HBASE-29891: Multi-table continuous incremental backup is failing bec…#7891

Open
kgeisz wants to merge 3 commits intoapache:HBASE-28957_rebasedfrom
kgeisz:HBASE-29891-multi-table-incr-backup-failure
Open

HBASE-29891: Multi-table continuous incremental backup is failing bec…#7891
kgeisz wants to merge 3 commits intoapache:HBASE-28957_rebasedfrom
kgeisz:HBASE-29891-multi-table-incr-backup-failure

Conversation

@kgeisz
Copy link
Contributor

@kgeisz kgeisz commented Mar 9, 2026

https://issues.apache.org/jira/browse/HBASE-29891

Key Changes

  • For continuous incremental backups, the bulk load output directory for WALs-to-HFiles conversions is now a separate directory for each table.
    • Before: backupRoot/.tmp/backup_X -> After: backupRoot/.tmp/backup_X/namespace/table
  • walToHFiles() in IncrementalTableBackupClient.java now sets hbase.mapreduce.use.multi.table.hfileoutputformat to false when configuring WALPlayer
  • This same hbase.mapreduce.use.multi.table.hfileoutputformat config is also set to false when replaying WALs for continuous backups.
  • Added logic to WALPlayer so it does not always use a multi-table HFile output format (regardless of the value of hbase.mapreduce.use.multi.table.hfileoutputformat)
  • Added a unit test for multi-table incremental backup and restore.

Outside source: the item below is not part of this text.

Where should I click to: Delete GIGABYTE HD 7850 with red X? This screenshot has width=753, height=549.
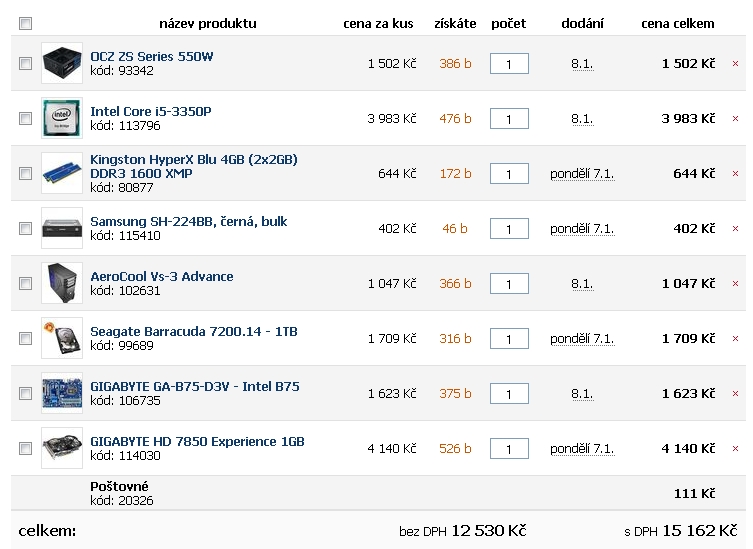point(735,449)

The test also verifies the integrity of the data after the restore.

Background

This pull request fixes an issue where running an incremental backup on multiple tables at once results in a failure. When continuous backup is enabled, an incremental backup firsts convert the WALs to HFiles. These HFiles are output to a .tmp/backup_X directory (where X is the backup ID). This is known as the "bulk load output directory". After, a distcp is performed to copy the temporary backup directory to the actual backup directory.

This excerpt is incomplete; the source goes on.